The following content is sponsored by Americans for Limited Government.

Three companies decide what Americans pay for prescription drugs. Pharmacy Benefit Manager (PBM) companies like Express Scripts, CVS Caremark, and UnitedHealth’s OptumRx control roughly 80 percent the prescriptions filled in this country. These PBMs are middlemen who sit between your doctor and your pharmacist and skim a “rebate” from every transaction, coordinate behind the scenes to steer employers to higher-priced plans, and use overseas shell corporations to avoid scrutiny from American consumers and media (and the IRS).

The Federal Trade Commission (FTC) sued all three companies for harming vulnerable patients by artificially driving up drug prices.

Back in February, Express Scripts finally settled with the Trump FTC. They agreed to follow more standard and transparent policies. For example, they must base patient costs on the actual drug price; they must disclose payments to consultants who are steering employers to higher-priced plans; and they must provide data so sponsors can see what members are actually being charged. FTC officials estimate that this will drive down patient costs by $7 Billion – money that was being siphoned away from diabetics, seniors, and working families to line the pockets of PBM executives.

Express Scripts also agreed to reshore their overseas purchasing organization, which PBMs have used to avoid tax liability for their rebate schemes.
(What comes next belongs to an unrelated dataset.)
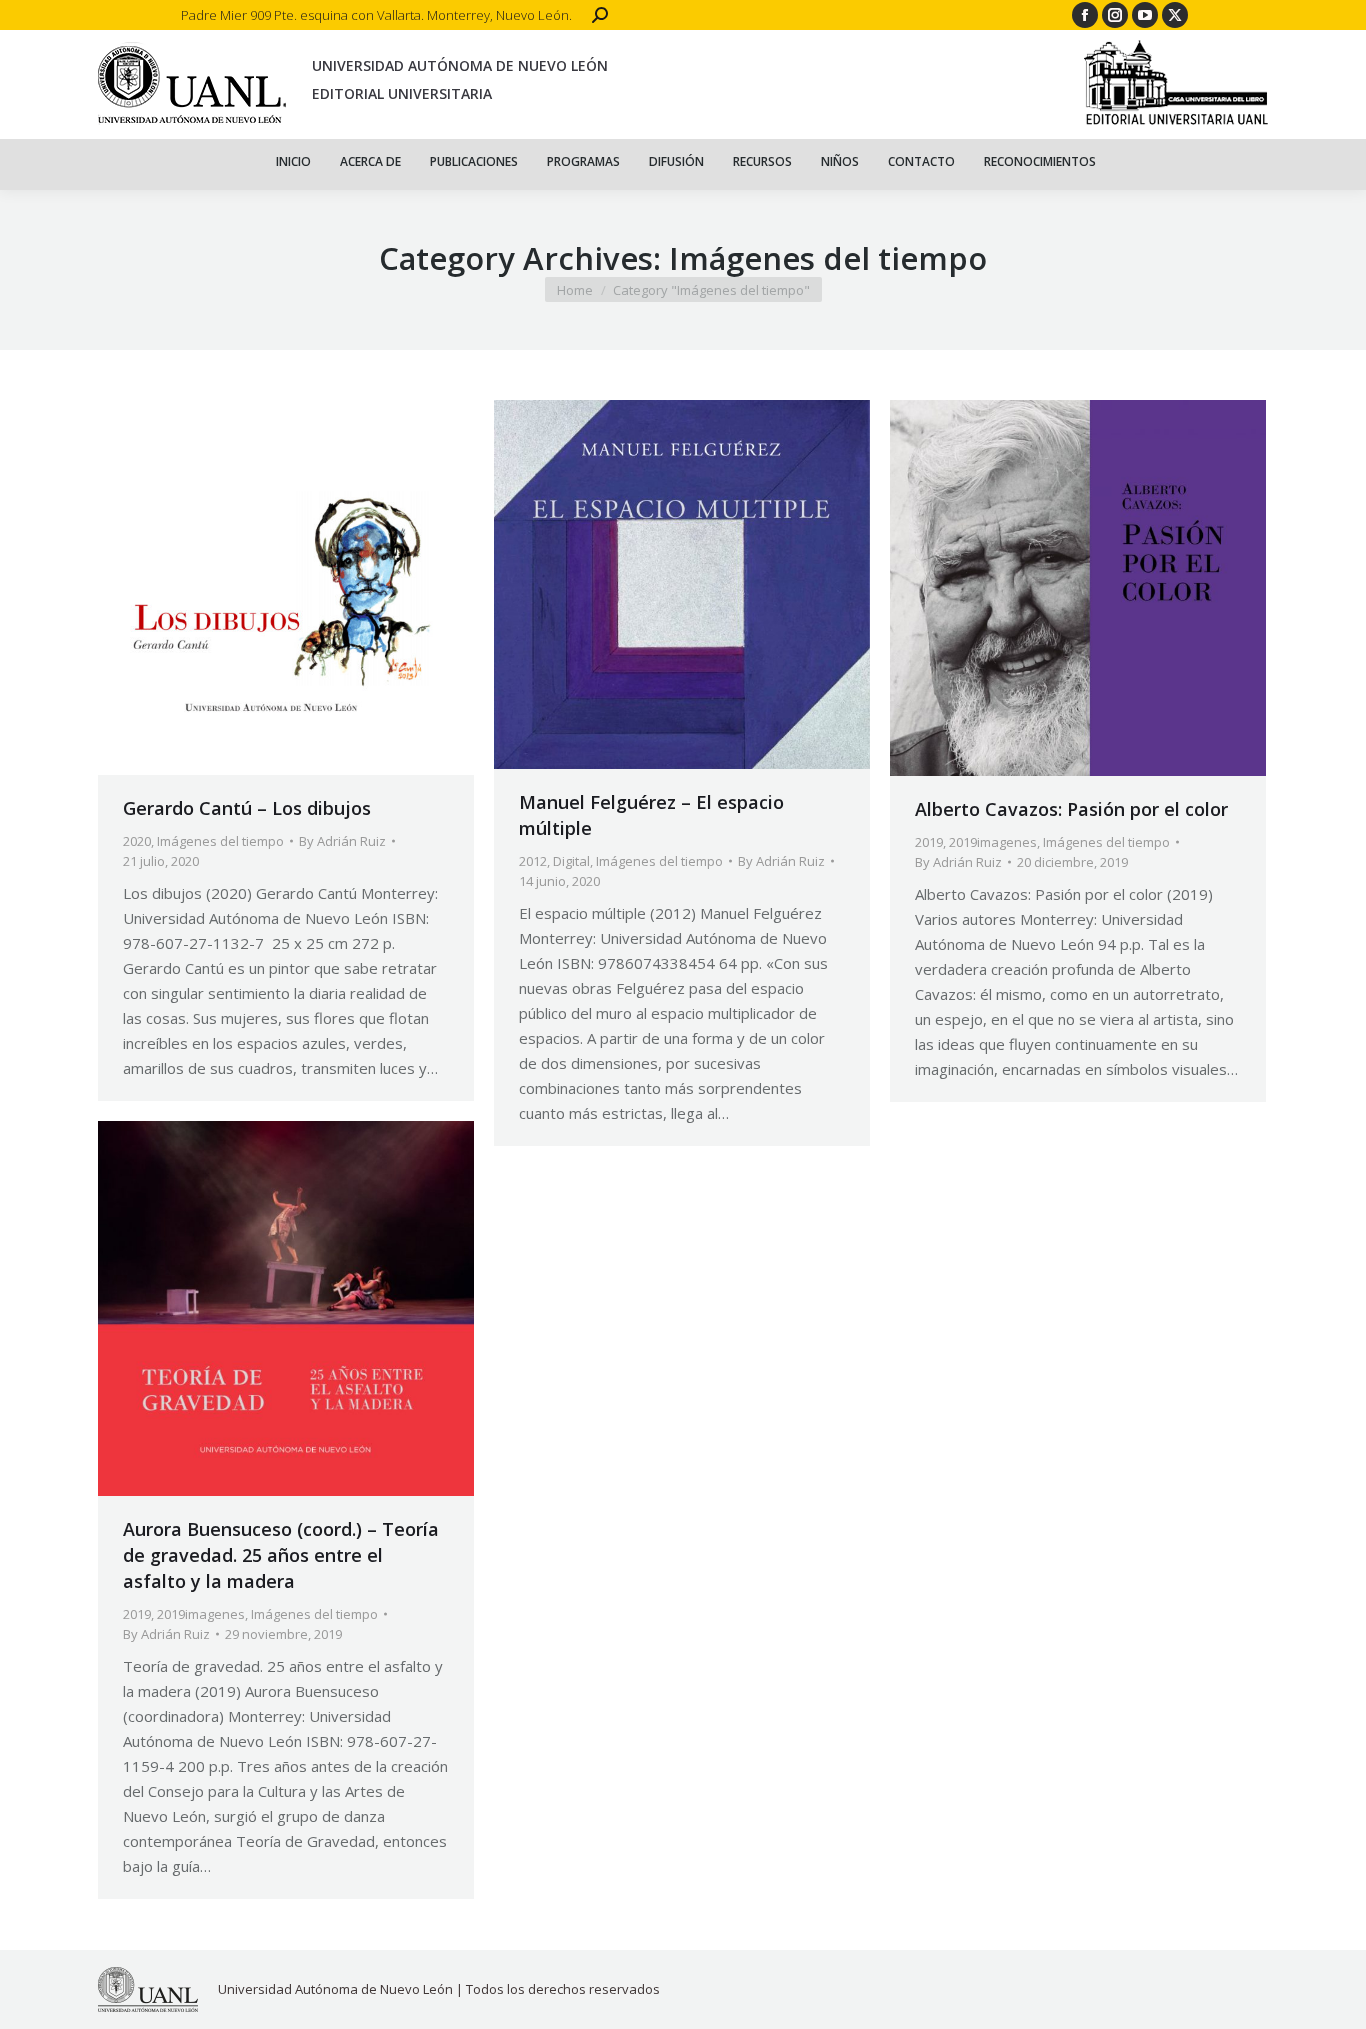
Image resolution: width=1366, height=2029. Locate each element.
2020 (137, 841)
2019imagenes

The Trump FTC says this will bring $750 billion of economic activity back to the U.S., instead of bouncing to foreign shell companies.

The other two PBMs are stalling. CVS Caremark moved on March 23 to pause its case for “settlement discussions.” OptumRx got another stay extension on April 13. They are calculating whether they can outlast the FTC. They are hoping the news cycle moves on before the hammer falls.

The FTC must not move on. CVS Caremark and OptumRx run the same schemes as Express Scripts. They use the same inflated-rebate model, the same steering practices, the same offshore shell game. FTC Chairman Andrew Ferguson knows this. The day after the settlement, he stood up an agency-wide Healthcare Task Force aimed squarely at the “higher prices, decreased quality, less access and transparency, and stifled innovation” caused by consolidation in healthcare markets. In May, FTC Consumer Protection director Chris Mufarrige called out the PBM schemes like those run by Express Scripts for endangering both consumer protection and competition.

But even as the shocking nature of the PBMs’ unfair and deceptive practices are brought to light, and despite growing awareness of the shocking harm they are inflicting on the most vulnerable Americans, CVS Caremark and OptumRX continue to hold out for a better deal.

President Trump promised to lower drug prices for the forgotten Americans. His FTC is doing the work along with other departments like the Department of Labor (DOL) to advance PBM regulations that help American employers.  These are great steps in the right direction and need to continue. Americans need greater accountability and transparency into their insurance benefits, we need an end to kickbacks that drive up costs for consumers, and we need to close down foreign shadow corporations whose sole purpose is to avoid American laws. It’s time for the FTC to drop the hammer on companies like CVS and OptumRx, and for Congress to prioritize PBM reform in 2026.